Hamstring strains are one of the most common injuries experienced by those who participate in sports that involve high power and acceleration, such as football, soccer, and athletics. These strains occur when the hamstring muscles are overloaded; either by being overstretched or contracting too hard.

The hamstring structure is made up of three main muscles:

  • Biceps femoris
  • Semitendinosus
  • Semimembranosus

Hamstring strains occur when the muscle fibres cannot cope with the load placed upon them and subsequently tear. Hamstring strains usually only involve tears to the muscle fibres. However, intramuscular tendon tears can occur when the load placed upon the hamstring is very high. Intramuscular tendon tears often take longer to heal so identifying patients with this type of injury is vital for ensuring accurate prognostic information is communicated.

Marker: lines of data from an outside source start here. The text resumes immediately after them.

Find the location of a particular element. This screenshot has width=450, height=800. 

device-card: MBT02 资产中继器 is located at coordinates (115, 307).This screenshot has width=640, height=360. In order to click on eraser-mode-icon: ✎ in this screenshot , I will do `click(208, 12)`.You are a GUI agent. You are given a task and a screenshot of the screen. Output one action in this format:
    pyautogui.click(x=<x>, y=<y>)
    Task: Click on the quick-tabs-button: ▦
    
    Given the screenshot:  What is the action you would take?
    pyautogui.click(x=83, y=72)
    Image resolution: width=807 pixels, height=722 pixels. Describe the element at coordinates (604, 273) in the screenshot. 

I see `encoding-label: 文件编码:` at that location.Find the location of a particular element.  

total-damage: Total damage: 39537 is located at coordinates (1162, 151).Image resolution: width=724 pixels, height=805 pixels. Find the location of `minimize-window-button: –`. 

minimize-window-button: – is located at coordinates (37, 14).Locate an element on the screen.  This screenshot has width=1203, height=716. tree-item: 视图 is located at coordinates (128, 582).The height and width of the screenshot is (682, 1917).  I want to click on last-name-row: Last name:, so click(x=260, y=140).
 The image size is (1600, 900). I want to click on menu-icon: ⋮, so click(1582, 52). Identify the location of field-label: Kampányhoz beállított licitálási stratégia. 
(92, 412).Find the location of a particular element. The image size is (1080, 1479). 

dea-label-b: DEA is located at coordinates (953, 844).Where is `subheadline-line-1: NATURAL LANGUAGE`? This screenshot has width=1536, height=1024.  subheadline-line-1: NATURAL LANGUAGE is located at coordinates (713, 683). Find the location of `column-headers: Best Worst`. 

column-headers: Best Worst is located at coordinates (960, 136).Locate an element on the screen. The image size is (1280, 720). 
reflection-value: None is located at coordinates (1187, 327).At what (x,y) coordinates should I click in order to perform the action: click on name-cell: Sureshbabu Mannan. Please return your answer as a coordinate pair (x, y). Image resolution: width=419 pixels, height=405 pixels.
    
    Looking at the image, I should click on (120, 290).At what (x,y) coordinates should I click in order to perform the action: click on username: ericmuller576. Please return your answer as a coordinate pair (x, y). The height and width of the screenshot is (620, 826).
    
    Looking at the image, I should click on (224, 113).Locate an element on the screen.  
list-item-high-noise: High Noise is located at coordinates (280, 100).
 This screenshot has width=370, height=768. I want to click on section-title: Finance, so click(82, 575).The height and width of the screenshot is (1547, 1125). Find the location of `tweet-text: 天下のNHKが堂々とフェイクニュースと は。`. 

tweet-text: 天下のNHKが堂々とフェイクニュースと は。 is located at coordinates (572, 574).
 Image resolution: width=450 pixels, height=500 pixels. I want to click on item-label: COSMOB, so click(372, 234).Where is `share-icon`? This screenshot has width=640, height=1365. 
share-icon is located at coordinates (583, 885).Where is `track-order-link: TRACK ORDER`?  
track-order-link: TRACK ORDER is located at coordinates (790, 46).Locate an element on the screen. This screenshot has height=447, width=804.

Hamstring strains are generally divided into three grades:

  • Grade I: small number of fibres torn, local pain, no loss of strength. Mainly affects biceps femoris, and occurs in the belly of the muscle.
  • Grade II: significant number of fibres torn, pain, swelling, reduced strength and mobility. Mainly affects semimembranosus, and occurs at proximal tendon.
  • Grade III: complete tear of the muscle

How Can Physiotherapy Help?

To ensure a timely and safe return to sport, patients with hamstring strains are encouraged to seek treatment from a physiotherapist. Physiotherapists can assess the extent of the injury through a range of assessment and diagnostic skills and accurately inform the patient when they could be expected to return to their sport or activity.

Physiotherapists can prescribe rehabilitation exercises that are tailored to the stage of healing of the hamstring and the patients fitness level. Prescribing the right exercises at the right time will help patients with hamstring strains return to sport as soon as possible while reducing their risk of re-injury. Physiotherapists also play a key role in educating patients about the balance between training too hard – and increasing injury risk – and strengthening the hamstring to reduce injury risk.